New Jersey’s Travis Zajac is entering his fourth
season and is off to a good start with 13 points in 16 games even if
he’s playing for Jacques Lemaire. Zajac had a breakout season in
2008-09 with 62 points, so don’t expect a big increase in points, but
he should finish the season with 70 points. Playing with Zach Parise
certainly helps.

San Jose’s Joe Pavelski is back from his broken
foot injury and after only four games he already has six points. He had
seasons of 28, 40 and 59 points before, so expect him to finish with
about a 0.9 PPG pace, which results in about 65 points over 70 games.
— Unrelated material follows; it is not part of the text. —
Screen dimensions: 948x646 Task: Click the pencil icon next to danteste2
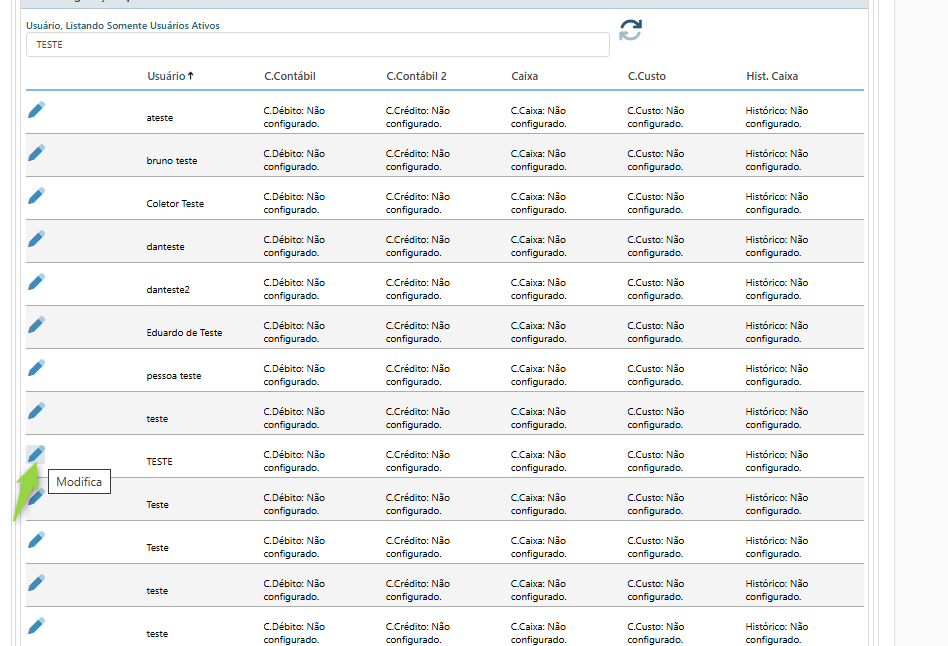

Toronto’s Phil Kessel is a 4th year player who will
get plenty of ice-time with the Leafs under Ron Wilson. Kessel has four
points in four games since coming back from his off-season shoulder
surgery. Expect him to score 65 points in about 65 games in 2009-10.

Finally, Washington’s Tomas Fleischmann is a great
breakout candidate with the most offensive-minded team in the league.
After missing 11 games with a blod clot in his leg, Flash already has
eight points, including six goals, in only seven games. He improved his
offensive stats in every league, every year during his professional
career, so with offensive players like Semin, Ovechkin, Backstrom,
Morrison, Laich, Knuble and Green, Fleischman is a sure gamble for a
magical fourth season.

Notables 4th year players not having good seasons because of
injuries or different factors: Drew Stafford (BUF), Patrick O’Sullivan
(EDM), David Moss (CGY), Valteri Filppula (DET) – currently injured,
David Booth (FLA) – currently injured, Jordan Staal (PIT), Evgeny
Malkin (PIT) – currently injured, David Backes (STL.

Please note that this system disregards defensemen as they tend to develop later (Phaneuf and Weber being exceptions).

So, who did you pick in your hockey drafts before the season?